--- WHAT TO WORK ON ---
Having read the listing below, repeat it exactly.
══ DATA SHOWN ══
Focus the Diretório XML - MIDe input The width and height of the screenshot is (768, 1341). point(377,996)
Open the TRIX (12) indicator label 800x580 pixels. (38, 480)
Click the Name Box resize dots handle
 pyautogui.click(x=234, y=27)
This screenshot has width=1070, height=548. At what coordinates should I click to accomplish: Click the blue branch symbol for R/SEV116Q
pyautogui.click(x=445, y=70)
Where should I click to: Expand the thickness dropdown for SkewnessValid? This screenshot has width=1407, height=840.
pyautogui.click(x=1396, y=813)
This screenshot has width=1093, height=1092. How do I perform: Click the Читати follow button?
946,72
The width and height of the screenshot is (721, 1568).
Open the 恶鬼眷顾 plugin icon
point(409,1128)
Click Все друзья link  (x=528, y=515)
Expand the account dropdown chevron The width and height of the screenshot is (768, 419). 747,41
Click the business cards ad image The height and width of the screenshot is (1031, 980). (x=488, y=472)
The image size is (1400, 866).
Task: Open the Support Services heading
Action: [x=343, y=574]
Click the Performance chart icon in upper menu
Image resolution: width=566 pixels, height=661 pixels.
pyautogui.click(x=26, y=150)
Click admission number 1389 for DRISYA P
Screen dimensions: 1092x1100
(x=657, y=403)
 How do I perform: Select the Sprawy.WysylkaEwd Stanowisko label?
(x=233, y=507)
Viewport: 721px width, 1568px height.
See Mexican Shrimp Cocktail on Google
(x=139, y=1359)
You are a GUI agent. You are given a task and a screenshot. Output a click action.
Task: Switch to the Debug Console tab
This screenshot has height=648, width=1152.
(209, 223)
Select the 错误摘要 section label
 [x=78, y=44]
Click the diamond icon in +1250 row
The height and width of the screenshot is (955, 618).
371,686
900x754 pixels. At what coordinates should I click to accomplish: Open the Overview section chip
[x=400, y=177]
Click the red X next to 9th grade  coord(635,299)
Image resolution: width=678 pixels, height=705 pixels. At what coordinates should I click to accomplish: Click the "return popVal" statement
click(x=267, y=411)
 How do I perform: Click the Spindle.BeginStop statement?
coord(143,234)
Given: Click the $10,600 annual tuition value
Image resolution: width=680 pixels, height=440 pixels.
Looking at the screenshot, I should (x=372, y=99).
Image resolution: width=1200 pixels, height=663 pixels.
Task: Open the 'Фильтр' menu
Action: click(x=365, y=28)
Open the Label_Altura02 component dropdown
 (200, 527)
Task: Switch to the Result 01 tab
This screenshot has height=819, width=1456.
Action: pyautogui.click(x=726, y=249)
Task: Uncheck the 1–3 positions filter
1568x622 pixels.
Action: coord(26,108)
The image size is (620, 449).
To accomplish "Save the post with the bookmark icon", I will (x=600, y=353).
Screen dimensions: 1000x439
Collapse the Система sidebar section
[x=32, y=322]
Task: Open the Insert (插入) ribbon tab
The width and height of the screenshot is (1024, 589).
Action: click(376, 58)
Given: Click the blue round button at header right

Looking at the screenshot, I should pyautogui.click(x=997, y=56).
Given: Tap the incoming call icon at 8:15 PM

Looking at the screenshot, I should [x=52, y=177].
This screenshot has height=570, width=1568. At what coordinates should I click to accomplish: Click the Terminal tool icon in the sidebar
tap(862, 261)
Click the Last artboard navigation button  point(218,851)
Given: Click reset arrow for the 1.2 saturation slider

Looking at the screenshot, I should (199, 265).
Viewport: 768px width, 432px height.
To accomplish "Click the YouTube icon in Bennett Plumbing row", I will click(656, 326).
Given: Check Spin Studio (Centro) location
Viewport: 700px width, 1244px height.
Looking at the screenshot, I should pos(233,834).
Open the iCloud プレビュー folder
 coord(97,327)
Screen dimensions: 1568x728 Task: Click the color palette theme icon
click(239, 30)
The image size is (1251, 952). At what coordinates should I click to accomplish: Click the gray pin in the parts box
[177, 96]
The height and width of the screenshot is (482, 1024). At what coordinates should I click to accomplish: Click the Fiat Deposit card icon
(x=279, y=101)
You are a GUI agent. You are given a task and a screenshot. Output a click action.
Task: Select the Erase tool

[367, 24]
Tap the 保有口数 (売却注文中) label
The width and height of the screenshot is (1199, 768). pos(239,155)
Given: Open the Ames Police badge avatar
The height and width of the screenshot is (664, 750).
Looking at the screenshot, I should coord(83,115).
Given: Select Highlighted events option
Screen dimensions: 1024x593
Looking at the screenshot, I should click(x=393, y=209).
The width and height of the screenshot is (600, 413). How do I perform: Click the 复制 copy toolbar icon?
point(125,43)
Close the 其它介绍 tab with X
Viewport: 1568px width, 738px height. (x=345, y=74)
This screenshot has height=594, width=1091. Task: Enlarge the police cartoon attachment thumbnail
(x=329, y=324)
═══
--- WRITTEN ANSWER ---
Focus the Diretório XML - MIDe input The width and height of the screenshot is (768, 1341). point(377,996)
Open the TRIX (12) indicator label 800x580 pixels. (38, 480)
Click the Name Box resize dots handle
 pyautogui.click(x=234, y=27)
This screenshot has width=1070, height=548. At what coordinates should I click to accomplish: Click the blue branch symbol for R/SEV116Q
pyautogui.click(x=445, y=70)
Where should I click to: Expand the thickness dropdown for SkewnessValid? This screenshot has width=1407, height=840.
pyautogui.click(x=1396, y=813)
This screenshot has width=1093, height=1092. How do I perform: Click the Читати follow button?
946,72
The width and height of the screenshot is (721, 1568).
Open the 恶鬼眷顾 plugin icon
point(409,1128)
Click Все друзья link  (x=528, y=515)
Expand the account dropdown chevron The width and height of the screenshot is (768, 419). 747,41
Click the business cards ad image The height and width of the screenshot is (1031, 980). (x=488, y=472)
The image size is (1400, 866).
Task: Open the Support Services heading
Action: [x=343, y=574]
Click the Performance chart icon in upper menu
Image resolution: width=566 pixels, height=661 pixels.
pyautogui.click(x=26, y=150)
Click admission number 1389 for DRISYA P
Screen dimensions: 1092x1100
(x=657, y=403)
 How do I perform: Select the Sprawy.WysylkaEwd Stanowisko label?
(x=233, y=507)
Viewport: 721px width, 1568px height.
See Mexican Shrimp Cocktail on Google
(x=139, y=1359)
You are a GUI agent. You are given a task and a screenshot. Output a click action.
Task: Switch to the Debug Console tab
This screenshot has height=648, width=1152.
(209, 223)
Select the 错误摘要 section label
 [x=78, y=44]
Click the diamond icon in +1250 row
The height and width of the screenshot is (955, 618).
371,686
900x754 pixels. At what coordinates should I click to accomplish: Open the Overview section chip
[x=400, y=177]
Click the red X next to 9th grade  coord(635,299)
Image resolution: width=678 pixels, height=705 pixels. At what coordinates should I click to accomplish: Click the "return popVal" statement
click(x=267, y=411)
 How do I perform: Click the Spindle.BeginStop statement?
coord(143,234)
Given: Click the $10,600 annual tuition value
Image resolution: width=680 pixels, height=440 pixels.
Looking at the screenshot, I should (x=372, y=99).
Image resolution: width=1200 pixels, height=663 pixels.
Task: Open the 'Фильтр' menu
Action: click(x=365, y=28)
Open the Label_Altura02 component dropdown
 (200, 527)
Task: Switch to the Result 01 tab
This screenshot has height=819, width=1456.
Action: pyautogui.click(x=726, y=249)
Task: Uncheck the 1–3 positions filter
1568x622 pixels.
Action: coord(26,108)
The image size is (620, 449).
To accomplish "Save the post with the bookmark icon", I will (x=600, y=353).
Screen dimensions: 1000x439
Collapse the Система sidebar section
[x=32, y=322]
Task: Open the Insert (插入) ribbon tab
The width and height of the screenshot is (1024, 589).
Action: click(376, 58)
Given: Click the blue round button at header right

Looking at the screenshot, I should pyautogui.click(x=997, y=56).
Given: Tap the incoming call icon at 8:15 PM

Looking at the screenshot, I should [x=52, y=177].
This screenshot has height=570, width=1568. At what coordinates should I click to accomplish: Click the Terminal tool icon in the sidebar
tap(862, 261)
Click the Last artboard navigation button  point(218,851)
Given: Click reset arrow for the 1.2 saturation slider

Looking at the screenshot, I should (199, 265).
Viewport: 768px width, 432px height.
To accomplish "Click the YouTube icon in Bennett Plumbing row", I will click(656, 326).
Given: Check Spin Studio (Centro) location
Viewport: 700px width, 1244px height.
Looking at the screenshot, I should pos(233,834).
Open the iCloud プレビュー folder
 coord(97,327)
Screen dimensions: 1568x728 Task: Click the color palette theme icon
click(239, 30)
The image size is (1251, 952). At what coordinates should I click to accomplish: Click the gray pin in the parts box
[177, 96]
The height and width of the screenshot is (482, 1024). At what coordinates should I click to accomplish: Click the Fiat Deposit card icon
(x=279, y=101)
You are a GUI agent. You are given a task and a screenshot. Output a click action.
Task: Select the Erase tool

[367, 24]
Tap the 保有口数 (売却注文中) label
The width and height of the screenshot is (1199, 768). pos(239,155)
Given: Open the Ames Police badge avatar
The height and width of the screenshot is (664, 750).
Looking at the screenshot, I should coord(83,115).
Given: Select Highlighted events option
Screen dimensions: 1024x593
Looking at the screenshot, I should click(x=393, y=209).
The width and height of the screenshot is (600, 413). How do I perform: Click the 复制 copy toolbar icon?
point(125,43)
Close the 其它介绍 tab with X
Viewport: 1568px width, 738px height. (x=345, y=74)
This screenshot has height=594, width=1091. Task: Enlarge the police cartoon attachment thumbnail
(x=329, y=324)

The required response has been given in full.